The Rapidian

UICA to show "Girl Rising" this Tuesday night

UICA will be presenting a special one night showing of "Girl Rising" on Tuesday, June 25.

On Tuesday, June 25, the UICA is presenting a one-night-only showing of Richard E. Robbins’ new documentary “Girl Rising.” The film boasts an all-star cast working in collaboration with the filmmakers and the project’s partners to raise awareness about the state of women's and girls’ education around the world.

Using a segmented format, “Girl Rising” depicts nine girls’ experiences with education in their respective countries. Each girl was paired with a writer from her country to help articulate and prepare each story for the film.

With the exception of two, all the narratives are performed by the girls and women in question, while each storyline is narrated by a celebrity cast member.

The circumstances each girl faces are varied and unsurprisingly heart-wrenching. Every single one of them overcame adversity to pursue their education, and the sacrifices they and their families have made are abundantly evident. The result is a film that is likely to give the viewer pause.

Education is a hotly contested issue within American culture. Its political clout seems to become more and more minimal as it is shunted off to the side within the national dialogue. As our national ambivalence toward education develops it is worth remembering that not everyone has access to it. It is also worth articulating how unacceptable that is.

The film also provides a number of sobering statistics.

In today’s world there are 66 million young girls who are unable to attend school. There are 33 million fewer girls than boys in school. The consequences of these figures amount to more than an abstract musing about whether these girls will gain entrance to a good college- their lives depend on it.

When girls don’t have access to education their quality of life decreases. In sub-saharan Africa, 75% of AIDS cases are female. Every year 150,000,000 girls will be sexually assaulted worldwide. And this year 14 million girls under the age of 18 will be married in lieu of seeking an education.

“Girl Rising” serves as a reminder that for many people, especially young girls and young women, attending school isn’t a chore- it’s a privilege. Each girl has a concrete idea regarding how she’ll use her education to improve the world around her. Many of the girls in the film are already working to help provide other girls with the opportunities they had. They’re working to create options where there weren’t any before.

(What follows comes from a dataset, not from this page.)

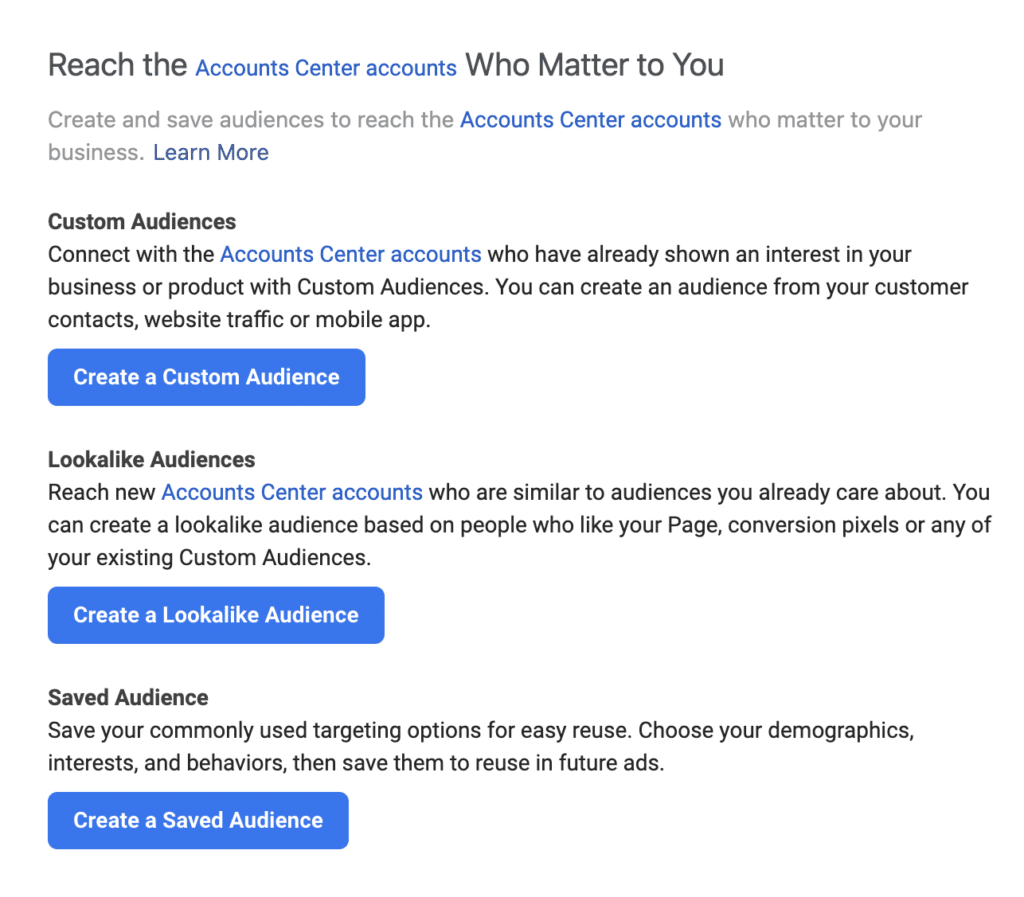This screenshot has width=1024, height=897.
Task: Hit the Create a Saved Audience button
Action: (x=198, y=820)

Overall the film is incredibly effective. By pairing each girl with a writer from their country of origin the film worked to alleviate my concern that it would be another narrative of the western savior helping those who cannot help themselves.

Another strength is the film’s lack of melodrama. In fact, as several of the narratives progress it remains chillingly composed. In situations that would reduce myself and anyone I know to a nervous breakdown most of the girls in the film react with shocking stoicism.

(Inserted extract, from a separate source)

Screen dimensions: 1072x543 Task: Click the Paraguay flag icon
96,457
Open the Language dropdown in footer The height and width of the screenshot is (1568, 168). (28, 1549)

The cast includes, among others, Cate Blanchett, Alicia Keys, Kerry Washington, Anne Hathaway, Meryl Streep and Liam Neeson. Each female cast member is assigned a narrative to read, while Neeson acts as a sort of binding agent for the film. After each segment he joins the discussion by dispensing staggering statistics about the importance of educating girls.

Neeson’s presence in the cast is striking if for no reason other than his being the only male voice. It’s striking that the women involved in the film’s narration are responsible for the film’s more emotional element. They collaborate with the girls and the writers to help tell each individual story. Neeson, by contrast, is the film’s lone male voice and is the only voice articulating hard facts. His is the voice that dispenses straightforward information.

As the film progressed I felt a cynical shift as I thought, “Could it be they gave him the facts because the audience is more inclined to accept facts from a male authority figure? Would they possibly do that in a film about the importance of education for young girls?”

In the larger scope of a film articulating something as vital of education on the global scale- a subject no one else seems interested in depicting- I’m willing, bordering on eager, to discard my more cynical doubts. But it’s worth considering as one watches the film. 

“Girl Rising” raises vital questions about education on the global scale. It leaves the viewer to contemplate what it means to live on this planet in the year 2013 where there are still millions and millions of people without access to academics. The film ends by offering solutions and options available to the audience, coupled with a reminder of the human spirit’s resilience.

The UICA will offer one showing of “Girl Rising” on Tuesday, June 25 at 8:00 p.m.